3.8 RDF/XML: Separate Documents or Embedded Blocks

By convention, RDF/XML files are stored as separate documents and given the extension of .rdf (just rdf for Mac systems). The associated MIME type for an RDF/XML document is: application/rdf+xml.

There's been considerable discussion about embedding RDF within other documents, such as within non-RDF XML and HTML. I've used RDF embedded within HTML pages, and I know other applications that have done the same.

The problem with embedding, particularly within HTML documents, is that it's not a simple matter to separate the RDF/XML from the rest of the content. If the RDF/XML used consists of a resource and its associated properties listed as attributes of the resource, this isn't a problem. An example of this would be:

<rdf:RDF xmlns:rdf="http://www.w3.org/1999/02/22-rdf-syntax-ns#"
    dc:title="Good RSS"
    dc:description="Mark Pilgrim and Sam Ruby created an RSS Validator for us to use 
to validate our RSS feeds, and Bill Kearney was kind enough to host it. Many 
appreciations, folks. I ran the Validator against my RSS feeds (both Userland..."
    dc:date="2002-10-2209:46:26-06:00" />

This is RDF/XML that's generated by a weblogging tool called Movable Type (found at http://moveabletype.org). It's used for the tool's trackback feature, which allows webloggers to notify each other when they reference each other's posts in their own.

All of the data is contained in RDF/XML element attributes. Including all of the properties as attributes means that there is no visible XML content contained within any element and therefore parsed by the HTML parser and displayed in the page?all of the data is contained in RDF/XML element attributes.

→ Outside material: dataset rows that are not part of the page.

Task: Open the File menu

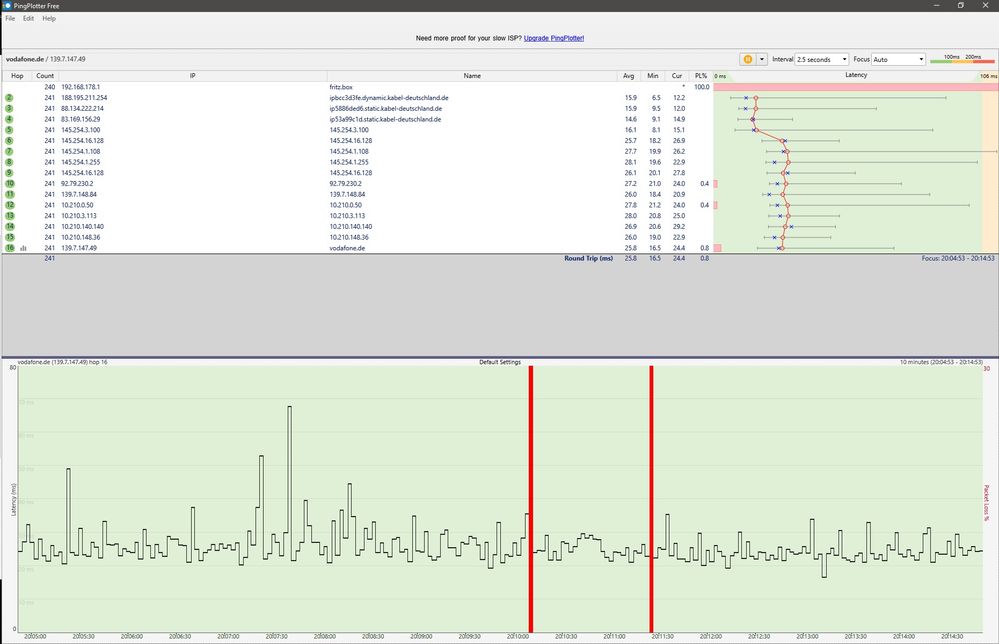Action: [8, 18]
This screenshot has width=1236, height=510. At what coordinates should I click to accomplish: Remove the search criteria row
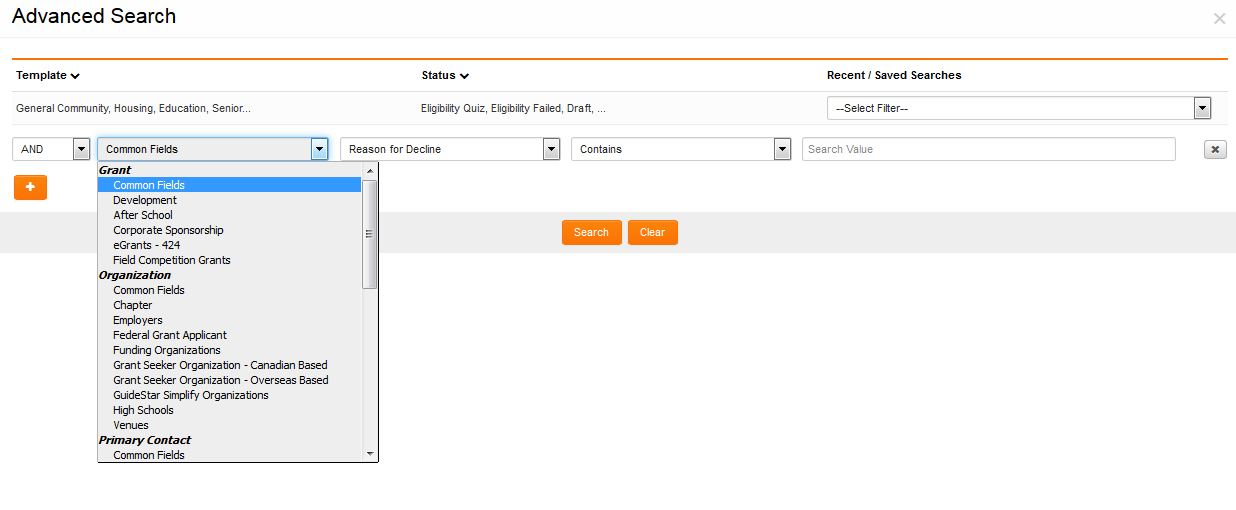tap(1215, 150)
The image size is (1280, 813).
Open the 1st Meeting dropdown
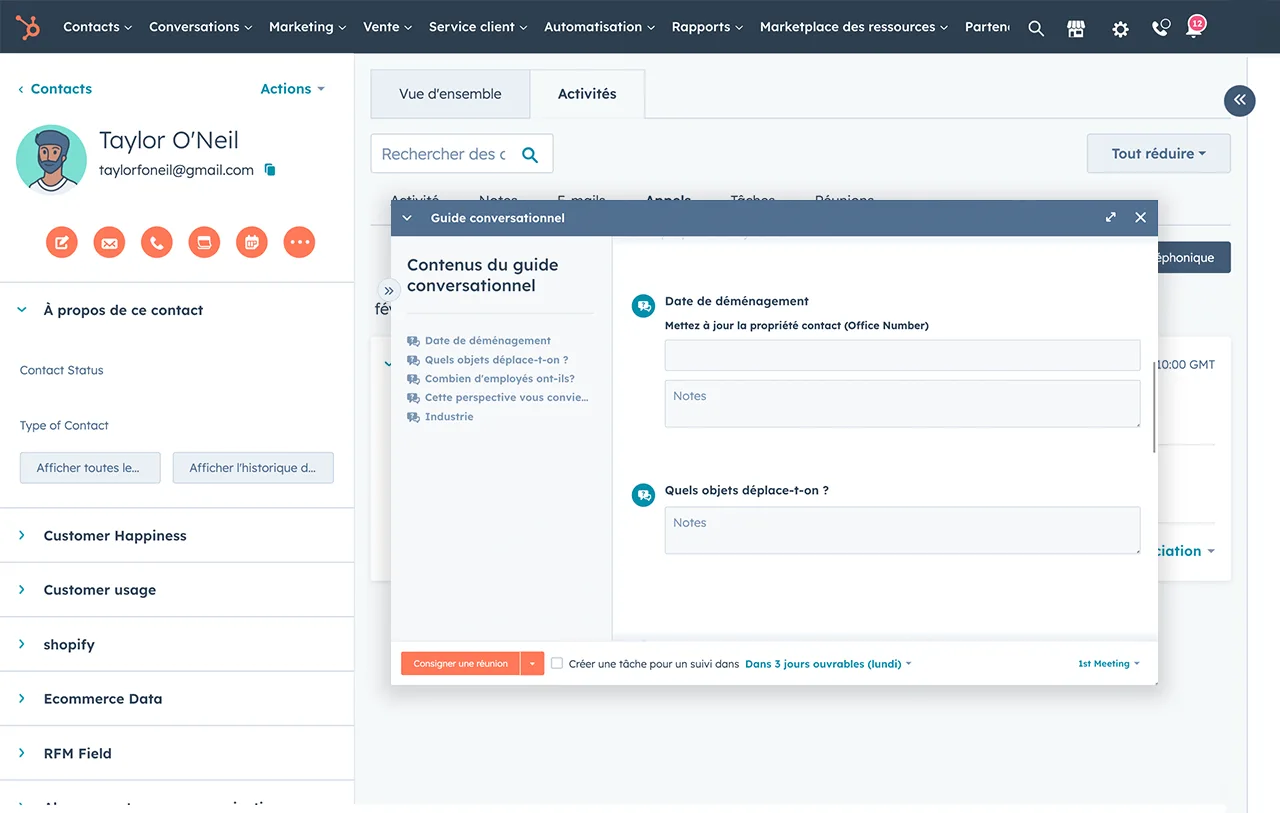click(1108, 664)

This is pretty handy, but not all RDF/XML can use the abbreviated syntax that allows us to convert RDF properties to XML attributes. In those cases, the approach I use to embed RDF within an HTML document is to include it within script tags, as demonstrated in Example 3-21.

Example 3-21. Embedding RDF in HTML script elements
<script type="application/rdf+xml">
<rdf:RDF xmlns:rdf="http://www.w3.org/1999/02/22-rdf-syntax-ns#"
    dc:title="Apple&apos;s Open Core"
    dc:description="As happened last year with the Macworld conference, you 
might as well bag writing about anything else because this week will be 
Apple, Apple, Apple. Two big stories - a newer, longer TiBook and Safari, 
Apple&apos;s entry into the browsing market. I liked some features of the 
new TiBook such as the backlit keyboard, which I think is one of the best 
ideas I&apos;ve heard with a laptop; I know I wish I had this with my 
TiBook. However, I&apos;m less impressed with the length of the TiBook - 
17 inches. My 15 inch works nicely, I drag it about the house and everywhere 
I go with no effort. All that extra length with the new TiBook does is make 
it too long for most computer carry bags. Heck, it&apos;s too long for most
laps. What Apple needs to do is incorporate all the other goodies into its 
15 inch model. Including the airport, Bluetooth, the graphics card, and that
nifty backlit feature. That would be a tasty morsel, and I&apos;d be putting 
up a PayPal donation button to have you all buy it for me. And the Titanium 
PowerBooks are still the sexiest computer on earth. An even bigger..."
    dc:date="2003-01-08T09:34:36-06:00" />

The HTML parser ignores the script contents, assuming that the text/rdf content will be processed by some application geared to this data type. This approach works rather well except for one thing: it doesn't allow an HTML page to validate as XHTML. And many organizations insist that web pages validate as XHTML.

To allow the page with the embedded RDF to validate, you can then surround the contents with HTML comments:

<!-- --
-- -->

Unfortunately, HTML comments are also XML comments, and any content within them tends to be ignored by most XML parsers, including RDF/XML parsers.

Until XML can be embedded into an XHTML document in such a way that allows the page to be validated, the only approach you can take for the RDF data is to include it in an external RDF document and then link the document into the XHTML page using the link element:

<link rel="meta" type="application/rdf+xml" title="RSS" 
href="http://burningbird.net/index.rdf" />

Another approach is to embed the RDF/XML into the XHTML using comments but to pull this data out and feed it directly to an RDF/XML parser. It's a bit cumbersome, but doable, especially since most screen-scraping technologies such as Perl's LWP provide for finding specific blocks of data and grabbing them directly.